Good question, I’m not using ethernet, everything is generated locally. I have also confirmed that rPi3 hangs a lot less than rPi4 in my use, which is counter intuitive of course.

Less than you think, I have a 15A 5V power supply and it seems fine. Of course, I don’t go all white, or what would be a problem.

brownout (pixels look like some weird grey) and if the rPi is powered by the same power supply, it’ll reboot.

Thanks for the links. Yeah, I’m using a decent looking phone USB-C charger that’s supposed to be rated for this, but it may not be. I’ll swap the power supply (I use a different power supply for the panels so that if they go too bright, they don’t dip the voltage on the rPi)
I’ve gone back to an rPi3 which works better with the same code, so it looks like the rPi3 uses less power and therefore doesn’t throttle.

I do not have issues with signalling, I have a short cable from the electrodragon board to the panels and each panel re-amplifies the signal.

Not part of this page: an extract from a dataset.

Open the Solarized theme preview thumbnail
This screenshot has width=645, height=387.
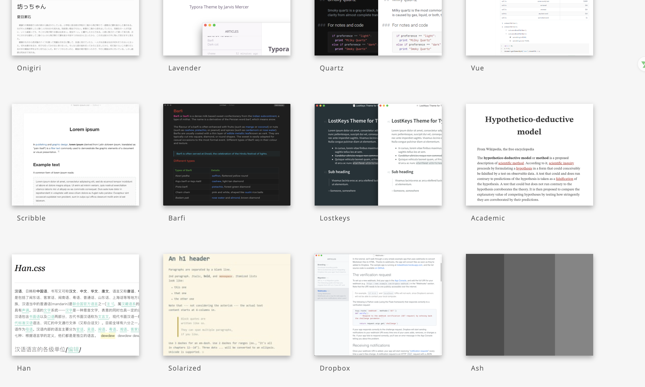click(226, 305)
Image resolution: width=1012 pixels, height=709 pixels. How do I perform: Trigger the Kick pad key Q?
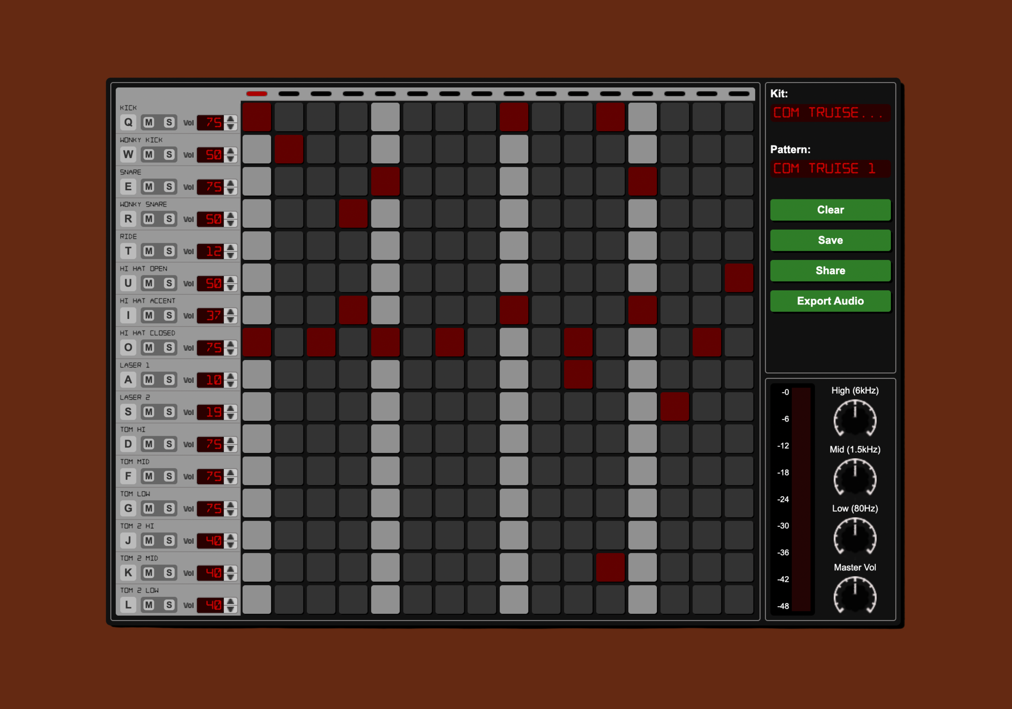pyautogui.click(x=128, y=122)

Bigger: I think I’m down to 100Hz refresh or close to it. I do have extra panels so I could make it 384x320 at the expense of refresh rate. It’ll still be just fast enough for the human eye, but it’ll be harder to get pictures/videos.

The rPi already is faster than what the panels can accept speed-wise.
The rPi4 cannot drive a longer chain than rPi3 from both my understanding and experience (on rPi4 you actually need to add a slowdown or it talks too fast and the panels can’t sync).
Or actually rPi4 may be something like 10-15% faster in resulting Hz due to timings that line up better, but definitely not 2X faster.
You can test this with an rPi3 and rPi4 without having panels by just running the command lines and seeing the Hz output given by the binary. You can’t see whether the signal would actually work, but if you have a single panel and it displays ok, that’s a good hint that the whole chain would work.

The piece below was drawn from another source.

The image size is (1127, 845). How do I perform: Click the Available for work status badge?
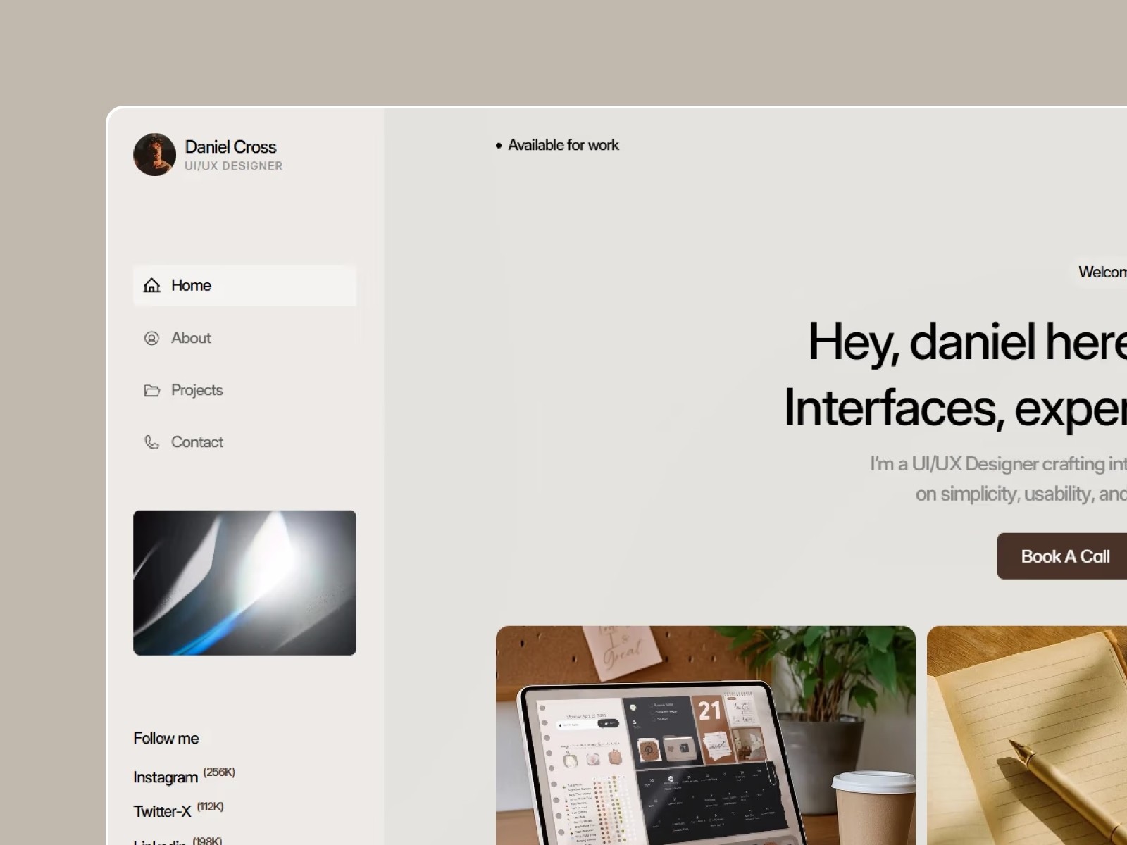pyautogui.click(x=556, y=145)
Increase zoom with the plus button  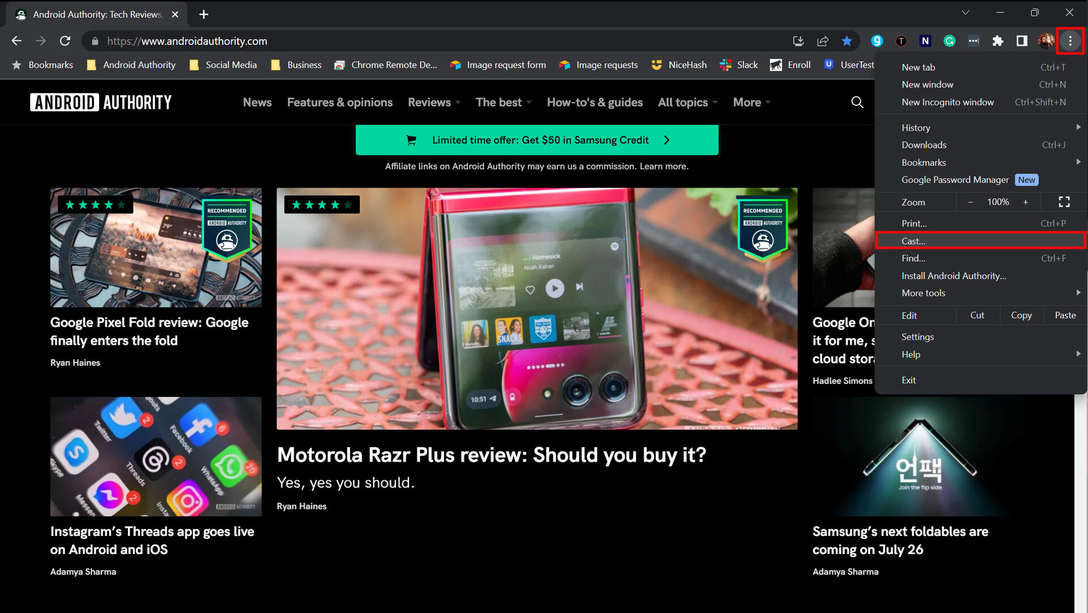tap(1025, 202)
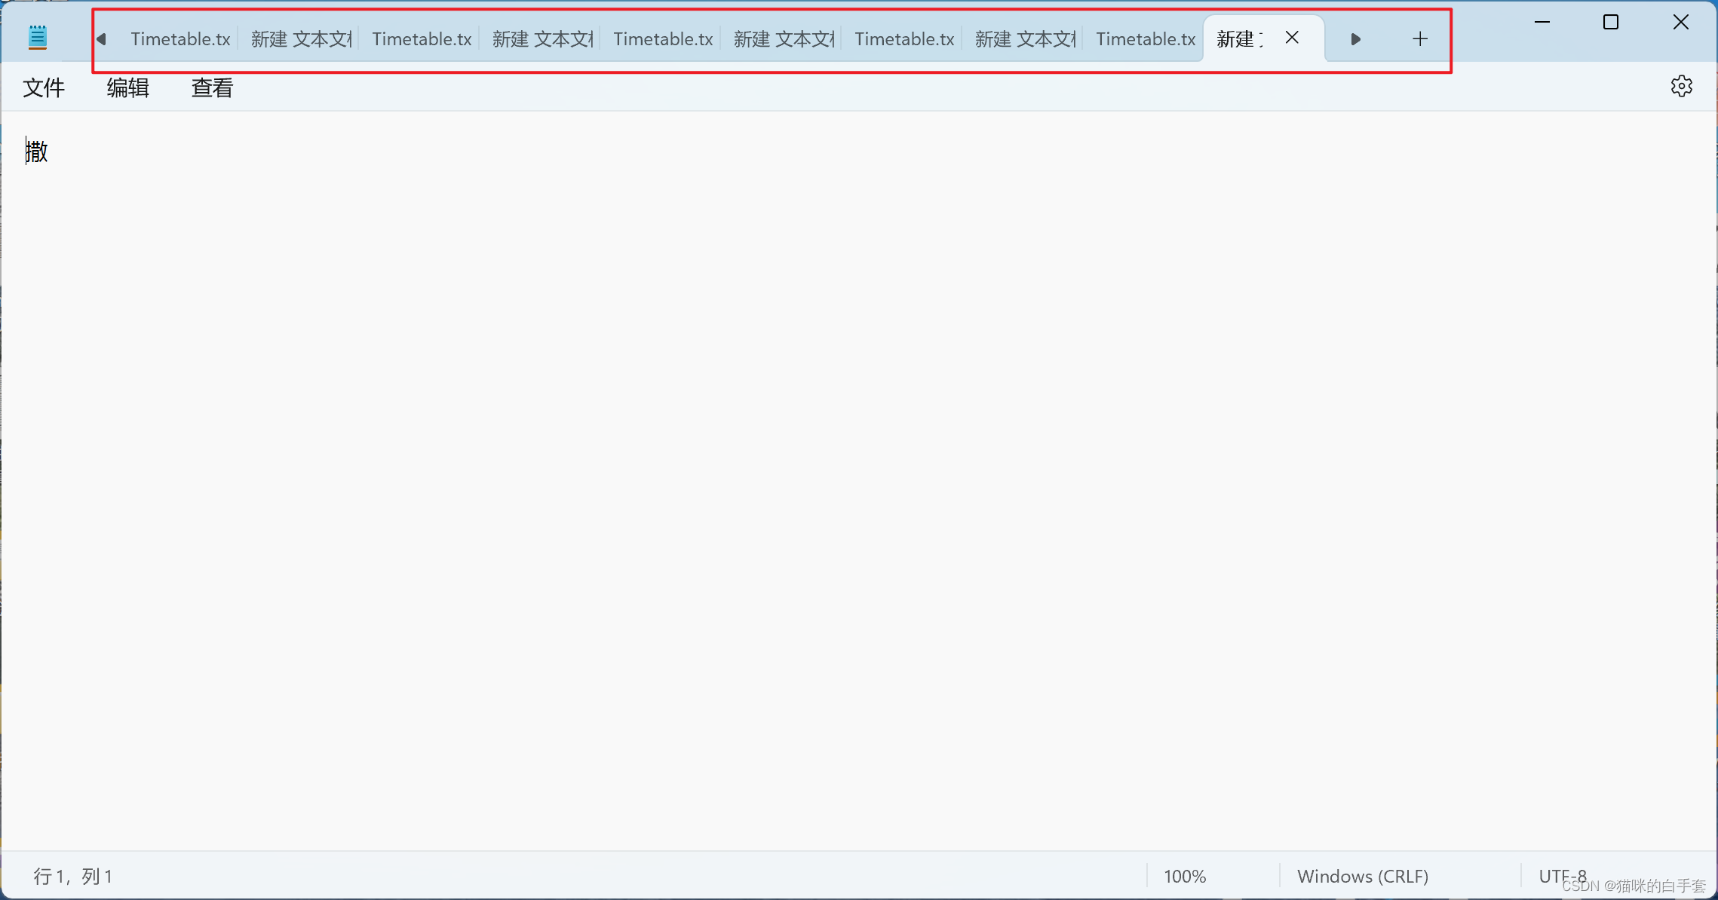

If you have data that shows differently from what I just said, please post your results :slight_smile:

I think I’m only using 2 cores, one for my code and one is used by the library, but still, it’s clear that I’m getting throttling. I definitely need to do more testing to see which one of the 2 is happening.

I believe you. I think this affects the Pi4 a lot more. That’s why going back to a Pi3 has mostly made the problem go away for me without changing anything else. Either it got too hot, or it pulled too much power and got into power save, which either isn’t happening on the Pi3 since it doesn’t have a much performance.

Ok, let’s start with my original problem. I didn’t really believe it because I was using a good quality USB-C power supply, but turns out it was low on power and causing the rPi4 to go into very slow mode, while powering a rPi3 without issues.
I used an expensive laptop 100W USB-C power supply (overkill, but testing), and I haven’t seen the big slowdowns anymore, so it wasn’t heat afterall but really just power and somehow cpufreq wasn’t able to show me that this was going on, not sure why.

On your other question: yes I update the whole framebuffer every time since it does not keep track of which pixels were updated. It happens so quickly that it’s not been an issue except when the chip gets throttled very heavily.
So yes, it was power all along, I feel silly, sorry :slight_smile: